## PROBLEM SET
1: Reproduce verbatim the passage of the article on car vandalism in Salt Lake City, starting at "The woman told" and ending at "five or six.".
2: In the article on car vandalism in Salt Lake City, how many vandalized cars did detective Rick Wall say had actually been reported to officers?

## DOCUMENT TEXT
== Segment start ==
SALT LAKE CITY — As exercise-minded neighbors set off on their morning jogs early Tuesday, they noticed something amiss.

Windows had been smashed out of numerous cars parked on the quiet, tree-lined street. Sandy Underwood, who usually rises at 4 a.m. in anticipation of her 5 a.m. run, didn't even realize at first that her own car was a target.

"I came out early to do some stretching and a runner had come by and said, 'Your car just got hit.' She said, 'Your windows got busted out,'" Underwood recounted.

The woman told her she had seen even more broken windows down the street.

"'I already called police, because I'm nervous,'" Underwood recalled the woman saying, before explaining: "She's out here running by herself."

Two other runners told Underwood they were counting the number of cars that had been vandalized in the Yalecrest neighborhood near 1900 East and 900 South and counted as many as 52. A community council member sent an email warning that dozens had been targeted. Salt Lake police detective Rick Wall said the actual number reported to officers was much smaller — more like five or six.

"The number's irrelevant," Underwood said. "It just keeps happening. We've been hit three times."

In eight years, Underwood said her car stereo was stolen and other vandals busted a window in her Range Rover while trying to steal the rims from her vehicle. Thieves succeeded in nabbing one rim before her husband chased them off. The damage Tuesday was limited to the window, but she said it was clear someone rummaged through the glove box and center console. They ultimately took nothing.

"We need the police throughout here to help us out," Underwood said. "It's a big problem."

Wall said there is nothing about that specific neighborhood that would make it a prime target for vandals and car prowlers.

"It appears at this time that it's probably just a random act," he said. "For whatever reason, these individuals decide to do this."

In reality, the detective said similar things can, and do happen everywhere. He said it's happened in his own neighborhood and to his own car and will continue to happen as long as people leave valuable items in their cars.

"We know, city-wide, car prowls are a big problem and it's just because, oftentimes, people leave those items in there (and they) are very tempting to some people," Wall said. "We as citizens make it appealing by leaving stuff in our car. When people see items in their cars, it's a temptation."

Wall said that as long as the criminal behavior pays off by yielding money or expensive items, vandalism and theft will continue to be an issue. The solution is for each individual driver to better secure their cars and protect their belongings.

"That's really what it is," Wall said. "We need to take opportunities away from those offenders and not give them a reason to make us a victim of a crime. There are things we can do to prevent ourselves from becoming victims of crime. Things like, make sure we park in lighted areas, that we have cars well-locked, that we don't leave items in the car."

Rachel Manwaring, another resident of the 1900 E. 900 South area, was lucky. Her car window was smashed, but she said she thought to bring in her laptop computer and her wallet — things she doesn't always do.

Still, she said there were other items the vandals left behind. Her cousin left her wallet in her car and it was untouched.
== Segment end ==
Pixel coordinate grounding data:
== Segment start ==
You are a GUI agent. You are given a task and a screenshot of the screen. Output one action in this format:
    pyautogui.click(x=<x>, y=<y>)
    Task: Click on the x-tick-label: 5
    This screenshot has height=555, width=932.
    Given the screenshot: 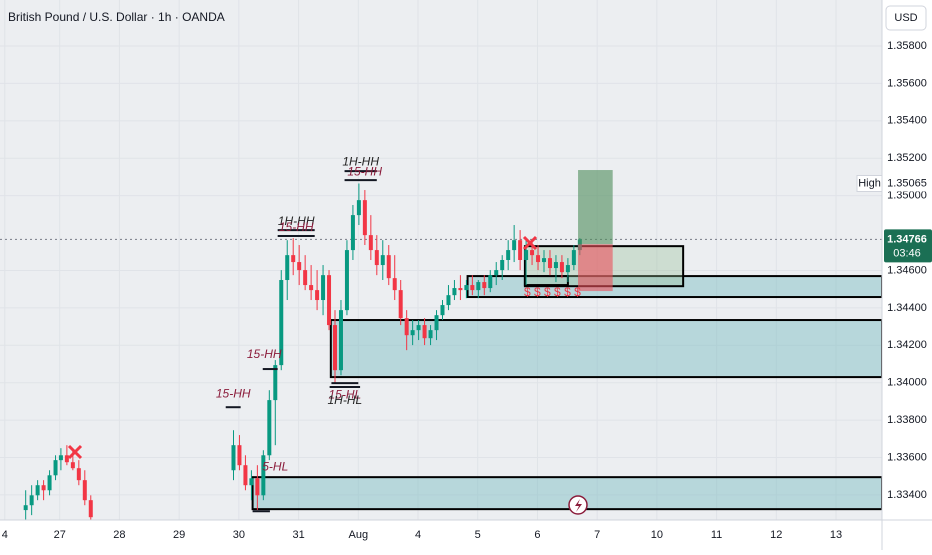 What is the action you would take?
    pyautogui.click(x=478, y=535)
== Segment end ==
## TASK ANSWERS
1:
The woman told her she had seen even more broken windows down the street.

"'I already called police, because I'm nervous,'" Underwood recalled the woman saying, before explaining: "She's out here running by herself."

Two other runners told Underwood they were counting the number of cars that had been vandalized in the Yalecrest neighborhood near 1900 East and 900 South and counted as many as 52. A community council member sent an email warning that dozens had been targeted. Salt Lake police detective Rick Wall said the actual number reported to officers was much smaller — more like five or six.

2: About five or six.